TO BE DONE >>
In the records below, swap each "click(x,y)" for "tap(x,y)" and write out every line again, leaving everything else unchanged.

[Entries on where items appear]
==================================================

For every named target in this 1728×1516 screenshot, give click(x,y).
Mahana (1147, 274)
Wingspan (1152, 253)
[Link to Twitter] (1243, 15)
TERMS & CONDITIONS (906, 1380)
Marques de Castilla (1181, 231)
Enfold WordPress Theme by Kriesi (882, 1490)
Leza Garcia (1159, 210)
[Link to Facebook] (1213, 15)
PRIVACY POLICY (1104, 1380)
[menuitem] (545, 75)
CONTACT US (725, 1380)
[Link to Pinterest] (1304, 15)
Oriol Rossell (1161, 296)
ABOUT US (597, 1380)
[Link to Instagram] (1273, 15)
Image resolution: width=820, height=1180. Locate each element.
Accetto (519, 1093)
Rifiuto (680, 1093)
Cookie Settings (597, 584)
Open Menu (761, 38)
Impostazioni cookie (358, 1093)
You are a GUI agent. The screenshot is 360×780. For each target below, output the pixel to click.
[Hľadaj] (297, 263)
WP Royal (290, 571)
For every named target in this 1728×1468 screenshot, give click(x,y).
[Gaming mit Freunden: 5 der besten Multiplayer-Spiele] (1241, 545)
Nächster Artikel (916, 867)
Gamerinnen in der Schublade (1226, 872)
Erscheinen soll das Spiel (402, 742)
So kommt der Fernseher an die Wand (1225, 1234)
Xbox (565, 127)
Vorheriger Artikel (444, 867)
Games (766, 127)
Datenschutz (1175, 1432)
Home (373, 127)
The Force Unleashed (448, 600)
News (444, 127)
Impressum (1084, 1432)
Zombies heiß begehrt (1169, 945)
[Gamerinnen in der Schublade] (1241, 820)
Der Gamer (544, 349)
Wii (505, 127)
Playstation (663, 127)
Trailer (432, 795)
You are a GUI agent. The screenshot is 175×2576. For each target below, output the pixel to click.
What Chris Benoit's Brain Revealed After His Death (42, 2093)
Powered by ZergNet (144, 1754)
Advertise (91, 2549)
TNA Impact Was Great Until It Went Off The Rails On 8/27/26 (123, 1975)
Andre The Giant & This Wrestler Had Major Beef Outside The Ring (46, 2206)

==================================================

RESULT OF THIS TASK >>
For every named target in this 1728×1516 screenshot, give tap(x,y).
Mahana (1147, 274)
Wingspan (1152, 253)
[Link to Twitter] (1243, 15)
TERMS & CONDITIONS (906, 1380)
Marques de Castilla (1181, 231)
Enfold WordPress Theme by Kriesi (882, 1490)
Leza Garcia (1159, 210)
[Link to Facebook] (1213, 15)
PRIVACY POLICY (1104, 1380)
[menuitem] (545, 75)
CONTACT US (725, 1380)
[Link to Pinterest] (1304, 15)
Oriol Rossell (1161, 296)
ABOUT US (597, 1380)
[Link to Instagram] (1273, 15)
Image resolution: width=820, height=1180. Locate each element.
Accetto (519, 1093)
Rifiuto (680, 1093)
Cookie Settings (597, 584)
Open Menu (761, 38)
Impostazioni cookie (358, 1093)
You are a GUI agent. The screenshot is 360×780. For each target below, output the pixel to click.
[Hľadaj] (297, 263)
WP Royal (290, 571)
For every named target in this 1728×1468 screenshot, give tap(x,y).
[Gaming mit Freunden: 5 der besten Multiplayer-Spiele] (1241, 545)
Nächster Artikel (916, 867)
Gamerinnen in der Schublade (1226, 872)
Erscheinen soll das Spiel (402, 742)
So kommt der Fernseher an die Wand (1225, 1234)
Xbox (565, 127)
Vorheriger Artikel (444, 867)
Games (766, 127)
Datenschutz (1175, 1432)
Home (373, 127)
The Force Unleashed (448, 600)
News (444, 127)
Impressum (1084, 1432)
Zombies heiß begehrt (1169, 945)
[Gamerinnen in der Schublade] (1241, 820)
Der Gamer (544, 349)
Wii (505, 127)
Playstation (663, 127)
Trailer (432, 795)
You are a GUI agent. The screenshot is 175×2576. For each target below, output the pixel to click.
What Chris Benoit's Brain Revealed After His Death (42, 2093)
Powered by ZergNet (144, 1754)
Advertise (91, 2549)
TNA Impact Was Great Until It Went Off The Rails On 8/27/26 (123, 1975)
Andre The Giant & This Wrestler Had Major Beef Outside The Ring (46, 2206)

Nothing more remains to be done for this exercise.